Six news organizations from around the country joined together as the Reporting on Health Collaborative to highlight the interplay between immigration status and health.  Many immigrants feel isolated and alone in America – suffering that can turn toxic over time. This is one of those stories:

Between 2008 and 2013, the office of Immigration and Customs Enforcement (ICE) in Atlanta - which also covers North and South Carolina - deported 114,590 people and had the seventh highest number of expulsions among jurisdictions during those years. Experts say that most of those who were deported have children.

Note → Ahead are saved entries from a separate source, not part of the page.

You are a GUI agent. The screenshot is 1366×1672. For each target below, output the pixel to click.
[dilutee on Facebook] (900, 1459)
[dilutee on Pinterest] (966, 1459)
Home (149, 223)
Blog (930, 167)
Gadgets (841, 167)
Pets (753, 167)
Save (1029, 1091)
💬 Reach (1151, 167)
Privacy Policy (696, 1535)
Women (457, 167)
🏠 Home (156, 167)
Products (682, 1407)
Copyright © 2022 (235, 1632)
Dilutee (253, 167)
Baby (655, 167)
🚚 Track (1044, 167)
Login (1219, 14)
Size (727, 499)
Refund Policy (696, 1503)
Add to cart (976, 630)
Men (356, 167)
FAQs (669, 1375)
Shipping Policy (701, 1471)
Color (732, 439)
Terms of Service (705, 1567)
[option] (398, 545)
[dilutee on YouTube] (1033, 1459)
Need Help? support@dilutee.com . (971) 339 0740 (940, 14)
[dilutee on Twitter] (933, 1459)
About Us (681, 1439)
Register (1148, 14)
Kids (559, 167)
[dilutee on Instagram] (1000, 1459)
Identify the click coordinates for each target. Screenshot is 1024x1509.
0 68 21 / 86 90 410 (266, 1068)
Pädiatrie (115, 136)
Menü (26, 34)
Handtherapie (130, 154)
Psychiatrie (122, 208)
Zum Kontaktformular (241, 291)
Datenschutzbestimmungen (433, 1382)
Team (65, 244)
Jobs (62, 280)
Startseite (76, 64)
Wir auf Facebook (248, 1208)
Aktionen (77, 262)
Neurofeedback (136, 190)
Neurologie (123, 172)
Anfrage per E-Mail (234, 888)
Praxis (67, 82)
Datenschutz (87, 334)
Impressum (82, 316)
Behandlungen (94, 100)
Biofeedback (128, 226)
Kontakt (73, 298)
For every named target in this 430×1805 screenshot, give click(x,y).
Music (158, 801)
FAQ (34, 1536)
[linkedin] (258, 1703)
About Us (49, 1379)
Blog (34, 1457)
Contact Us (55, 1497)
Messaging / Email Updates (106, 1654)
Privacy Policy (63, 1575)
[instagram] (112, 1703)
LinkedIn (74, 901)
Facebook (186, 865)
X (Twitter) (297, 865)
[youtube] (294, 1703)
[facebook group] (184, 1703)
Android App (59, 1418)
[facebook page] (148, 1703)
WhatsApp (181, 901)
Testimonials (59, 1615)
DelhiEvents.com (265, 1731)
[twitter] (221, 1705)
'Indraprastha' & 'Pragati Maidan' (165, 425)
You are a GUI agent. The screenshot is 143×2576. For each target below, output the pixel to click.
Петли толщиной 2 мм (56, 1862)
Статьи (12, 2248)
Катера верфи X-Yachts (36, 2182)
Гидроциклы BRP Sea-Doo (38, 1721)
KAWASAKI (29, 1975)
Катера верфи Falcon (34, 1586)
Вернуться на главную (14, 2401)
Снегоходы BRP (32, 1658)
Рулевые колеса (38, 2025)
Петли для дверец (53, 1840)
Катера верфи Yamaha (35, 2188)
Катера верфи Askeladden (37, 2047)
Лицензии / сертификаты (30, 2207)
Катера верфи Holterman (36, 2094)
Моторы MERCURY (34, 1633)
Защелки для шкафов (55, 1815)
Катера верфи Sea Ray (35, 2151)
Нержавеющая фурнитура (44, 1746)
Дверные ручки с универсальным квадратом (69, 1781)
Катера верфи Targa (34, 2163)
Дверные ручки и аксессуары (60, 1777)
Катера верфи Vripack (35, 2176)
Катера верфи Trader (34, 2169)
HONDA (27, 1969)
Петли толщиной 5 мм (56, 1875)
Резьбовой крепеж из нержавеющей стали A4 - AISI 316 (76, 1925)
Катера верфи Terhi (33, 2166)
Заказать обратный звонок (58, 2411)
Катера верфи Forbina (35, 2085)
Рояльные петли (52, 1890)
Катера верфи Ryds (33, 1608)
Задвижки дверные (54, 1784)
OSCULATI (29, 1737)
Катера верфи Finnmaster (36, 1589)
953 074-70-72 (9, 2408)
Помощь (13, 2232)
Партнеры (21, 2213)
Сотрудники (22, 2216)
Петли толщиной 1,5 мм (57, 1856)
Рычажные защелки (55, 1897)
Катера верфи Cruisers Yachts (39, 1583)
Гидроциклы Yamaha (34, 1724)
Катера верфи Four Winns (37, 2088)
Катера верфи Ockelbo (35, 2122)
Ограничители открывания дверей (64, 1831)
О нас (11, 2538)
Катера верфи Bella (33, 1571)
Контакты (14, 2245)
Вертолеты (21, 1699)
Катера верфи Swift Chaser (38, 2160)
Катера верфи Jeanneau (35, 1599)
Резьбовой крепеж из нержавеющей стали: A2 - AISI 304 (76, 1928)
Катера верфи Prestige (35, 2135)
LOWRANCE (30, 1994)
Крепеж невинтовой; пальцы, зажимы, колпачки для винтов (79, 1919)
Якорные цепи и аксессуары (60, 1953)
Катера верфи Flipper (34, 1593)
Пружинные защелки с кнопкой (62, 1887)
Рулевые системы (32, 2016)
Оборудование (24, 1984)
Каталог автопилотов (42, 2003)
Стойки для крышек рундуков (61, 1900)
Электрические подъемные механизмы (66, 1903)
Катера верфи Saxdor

This separation not only leaves the mother and children who are left alone with an emotional burden, but also with the loss of financial support, the risk of losing their home and the lack of resources to meet basic needs.

“The experience of the deportation of a loved one commonly results in clinical depression,” explained Rocío Woody, founder of The Road to Recovery, a clinic that has offered psychological services to many immigrants since 1995. Woody is an experienced psychotherapist with Peruvian roots whose clients include families affected by deportation.

According to Woody, people who face this experience suffer feelings of hopelessness, powerlessness, rage, frustration, and the loss of freedom and their right to choose.

“I have seen a lot of depression, feelings of pessimism. Another thing that I have seen is a depressed anxiety, in which the person sometimes does not know what to do with herself, where she gets angry very quickly, becomes very irritated, and then the children begin to have an effect on her,” commented psychotherapist Alonso Romero.